Baldwin's best prose had not only the old testament fire and
brimstone, raunchy forthrightness and righteous indignation, but
that prose also advanced the art of the essay as a genre.
Baldwin's prose achievement was much like Charlie Parker and
Dizzy Gillespie who ushered in a whole new musical style, a
style which, at it's core, had the grandiose, stubbornly elegant
simplicity of Thelonious Monk articulating stark truths in a
uniquely offbeat manner, a manner which both demanded an
audience and made demands on its audience with the same
explosive pronouncements as the drumming of Max Roach and Klook
Clarke elevating rhythm to new heights.
I
know that Baldwin loved gospel and blues, but he also loved jazz
-- so many of his major characters were musicians and lovers of
music/musicians. Mary Ellison in her book Extensions of the
Blues references a Baldwin quote from Baldwin biographer Fern M.
Eckman's book The Furious Passage of James Baldwin. "When
Baldwin was a keynote speaker at a conference on 'The Negro
Writer's Vision of America' in the early sixties, he declared
'My models -- my private models -- are not Hemingway, nor
Faulkner, nor Dos Passos, or indeed any American writer. I model
myself on jazz musicians, dancers, a couple of whores and a few
junkies...' " If you don't understand the music, then you
will be blind to the music's influence on Baldwin.
In
1964 as a high school senior, praising Baldwin got me kicked off
the student newspaper. Back in eighth grade at Frederick, after
being introduced to Hughes, I joined the school newspaper. Mrs.
Nelson was the advisor. I was writing and doing photography.
Eventually I became the editor. We entered the paper in a
contest sponsored by Columbia University in New York and won a
second place. Us. A little, Negro, junior high school paper.
Winning made me know I was a match for the world, for the best
of America. At St. Aug I wanted to continue with my journalism.
I wrote a glowing review of Baldwin's incendiary "Blues For
Mr. Charlie" which, while not rejecting religion, ended by
espousing self defense, picking up the gun.
The
priests said not in this paper, not at this school, not in this
life. I realized we were in direct conflict with each other.
They wanted me to study and make straight A's. They wanted me to
give up or tone down my civil rights work. One teacher, Fr.

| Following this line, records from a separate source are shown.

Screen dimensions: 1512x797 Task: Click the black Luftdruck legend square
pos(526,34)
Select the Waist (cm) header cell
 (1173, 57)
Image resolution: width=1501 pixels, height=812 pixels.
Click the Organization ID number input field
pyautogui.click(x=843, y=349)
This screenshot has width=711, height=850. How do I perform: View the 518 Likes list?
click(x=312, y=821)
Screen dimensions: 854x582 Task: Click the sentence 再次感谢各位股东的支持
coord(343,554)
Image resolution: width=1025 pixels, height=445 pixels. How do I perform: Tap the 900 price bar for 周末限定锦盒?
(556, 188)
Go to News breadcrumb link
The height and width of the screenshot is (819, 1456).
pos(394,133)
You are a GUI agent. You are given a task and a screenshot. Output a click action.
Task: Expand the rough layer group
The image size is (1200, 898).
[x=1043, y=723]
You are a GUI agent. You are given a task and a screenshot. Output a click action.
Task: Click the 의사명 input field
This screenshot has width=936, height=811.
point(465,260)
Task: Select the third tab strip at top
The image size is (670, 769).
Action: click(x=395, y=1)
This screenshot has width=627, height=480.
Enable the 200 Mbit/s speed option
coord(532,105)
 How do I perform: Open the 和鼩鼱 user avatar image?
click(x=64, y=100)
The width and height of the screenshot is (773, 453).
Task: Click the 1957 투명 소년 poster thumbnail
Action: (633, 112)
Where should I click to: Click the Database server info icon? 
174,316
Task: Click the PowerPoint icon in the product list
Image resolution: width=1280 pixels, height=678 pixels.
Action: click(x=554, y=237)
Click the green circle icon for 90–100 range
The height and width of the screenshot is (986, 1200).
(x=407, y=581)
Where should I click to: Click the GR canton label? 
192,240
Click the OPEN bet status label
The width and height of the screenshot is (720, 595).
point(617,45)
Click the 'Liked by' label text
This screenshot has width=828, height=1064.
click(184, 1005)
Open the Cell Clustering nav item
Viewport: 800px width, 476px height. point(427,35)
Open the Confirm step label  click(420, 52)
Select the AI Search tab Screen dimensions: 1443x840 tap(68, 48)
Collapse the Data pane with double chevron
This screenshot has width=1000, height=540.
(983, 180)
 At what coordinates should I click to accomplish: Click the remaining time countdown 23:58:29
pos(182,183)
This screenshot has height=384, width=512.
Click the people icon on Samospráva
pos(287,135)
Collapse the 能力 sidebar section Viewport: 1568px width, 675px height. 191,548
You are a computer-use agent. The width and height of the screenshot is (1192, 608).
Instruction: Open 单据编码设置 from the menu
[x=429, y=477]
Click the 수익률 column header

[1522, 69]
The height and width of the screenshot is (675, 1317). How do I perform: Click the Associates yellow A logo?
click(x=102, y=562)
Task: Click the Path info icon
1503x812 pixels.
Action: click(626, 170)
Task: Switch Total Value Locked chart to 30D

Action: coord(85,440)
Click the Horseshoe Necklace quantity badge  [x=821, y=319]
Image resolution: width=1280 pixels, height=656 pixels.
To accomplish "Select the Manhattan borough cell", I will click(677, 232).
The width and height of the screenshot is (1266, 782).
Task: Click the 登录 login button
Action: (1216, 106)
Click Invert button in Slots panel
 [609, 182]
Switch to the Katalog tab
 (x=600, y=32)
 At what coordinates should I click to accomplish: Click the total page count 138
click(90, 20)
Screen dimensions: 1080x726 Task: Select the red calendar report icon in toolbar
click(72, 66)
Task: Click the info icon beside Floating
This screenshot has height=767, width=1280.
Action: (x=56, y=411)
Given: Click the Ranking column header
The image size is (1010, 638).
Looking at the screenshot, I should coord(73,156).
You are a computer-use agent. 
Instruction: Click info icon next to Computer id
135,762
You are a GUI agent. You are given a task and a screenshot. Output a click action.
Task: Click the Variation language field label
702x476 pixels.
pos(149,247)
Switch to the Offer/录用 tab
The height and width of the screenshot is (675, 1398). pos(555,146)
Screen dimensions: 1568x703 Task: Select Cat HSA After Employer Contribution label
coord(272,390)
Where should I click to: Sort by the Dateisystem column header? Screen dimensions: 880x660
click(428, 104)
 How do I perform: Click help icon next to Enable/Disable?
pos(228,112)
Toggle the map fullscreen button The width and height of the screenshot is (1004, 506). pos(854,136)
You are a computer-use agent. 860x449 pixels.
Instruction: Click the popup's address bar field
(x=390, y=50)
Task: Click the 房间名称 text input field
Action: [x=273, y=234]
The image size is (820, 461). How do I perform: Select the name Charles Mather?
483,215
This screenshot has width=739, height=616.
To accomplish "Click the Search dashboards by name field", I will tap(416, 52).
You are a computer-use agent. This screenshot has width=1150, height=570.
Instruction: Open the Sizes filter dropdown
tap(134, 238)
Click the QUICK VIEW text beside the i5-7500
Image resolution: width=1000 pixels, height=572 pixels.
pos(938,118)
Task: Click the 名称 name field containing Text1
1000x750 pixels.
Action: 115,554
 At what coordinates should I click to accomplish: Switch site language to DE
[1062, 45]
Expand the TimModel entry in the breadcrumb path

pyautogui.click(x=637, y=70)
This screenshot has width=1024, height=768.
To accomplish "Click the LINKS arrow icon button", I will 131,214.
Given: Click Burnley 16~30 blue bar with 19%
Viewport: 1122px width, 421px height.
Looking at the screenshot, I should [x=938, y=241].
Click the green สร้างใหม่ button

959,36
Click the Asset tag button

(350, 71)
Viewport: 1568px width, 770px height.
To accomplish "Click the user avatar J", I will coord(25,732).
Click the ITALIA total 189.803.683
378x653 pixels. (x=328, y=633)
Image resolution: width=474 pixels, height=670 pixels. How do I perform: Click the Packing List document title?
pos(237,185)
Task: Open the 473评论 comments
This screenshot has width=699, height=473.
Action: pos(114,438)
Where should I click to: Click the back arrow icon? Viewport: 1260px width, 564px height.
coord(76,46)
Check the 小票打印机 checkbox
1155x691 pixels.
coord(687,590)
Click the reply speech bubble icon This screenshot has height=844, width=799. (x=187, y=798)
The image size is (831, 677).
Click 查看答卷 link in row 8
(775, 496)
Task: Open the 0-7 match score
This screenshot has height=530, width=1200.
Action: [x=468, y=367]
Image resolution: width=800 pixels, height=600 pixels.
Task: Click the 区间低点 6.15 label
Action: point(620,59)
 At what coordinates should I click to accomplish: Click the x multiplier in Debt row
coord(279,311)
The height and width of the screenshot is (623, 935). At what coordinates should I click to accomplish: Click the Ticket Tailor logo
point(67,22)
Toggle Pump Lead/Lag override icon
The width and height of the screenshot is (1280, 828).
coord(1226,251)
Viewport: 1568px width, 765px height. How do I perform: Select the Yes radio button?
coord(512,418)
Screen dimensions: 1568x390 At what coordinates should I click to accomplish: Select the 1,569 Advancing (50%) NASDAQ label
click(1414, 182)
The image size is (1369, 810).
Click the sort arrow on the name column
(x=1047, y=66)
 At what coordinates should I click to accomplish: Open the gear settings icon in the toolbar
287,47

McManus, who was a "liberal" on the Urban League board
and all that, went completely out of his tree when he walked
into the homeroom and I was sitting there reading Muhammad
Speaks. I had no idea it would provoke him to turn redder than a
redneck sheriff watching Sidney Portier in "Guess Who's
Coming To Dinner."
Fr.
Mac, who was known for his prowess at corporal punishment with
the paddle, stomped the floor, bellowed at me, and over the next
month took every opportunity to remind me that I would be better
off studying than reading that crap. I laughed and wondered what
was so threatening. They knew I was dangerous before I knew.
And
there was the time an English teacher told me that I was going
to write a term paper on fancy, fantasy and some other
"f" word in one of Shakespeare's sonnets. I
immediately said I wasn't going to do it. "Well, if you
don't do it Ferdinand, you're just going to get an f for the
semester." "You can just give me my f now because I'm
not going to do it."
I
went home that evening and told my mother that I was going to
get an "f". Neither she nor my father forced me to
return to school and apologize, or even to write the assignment.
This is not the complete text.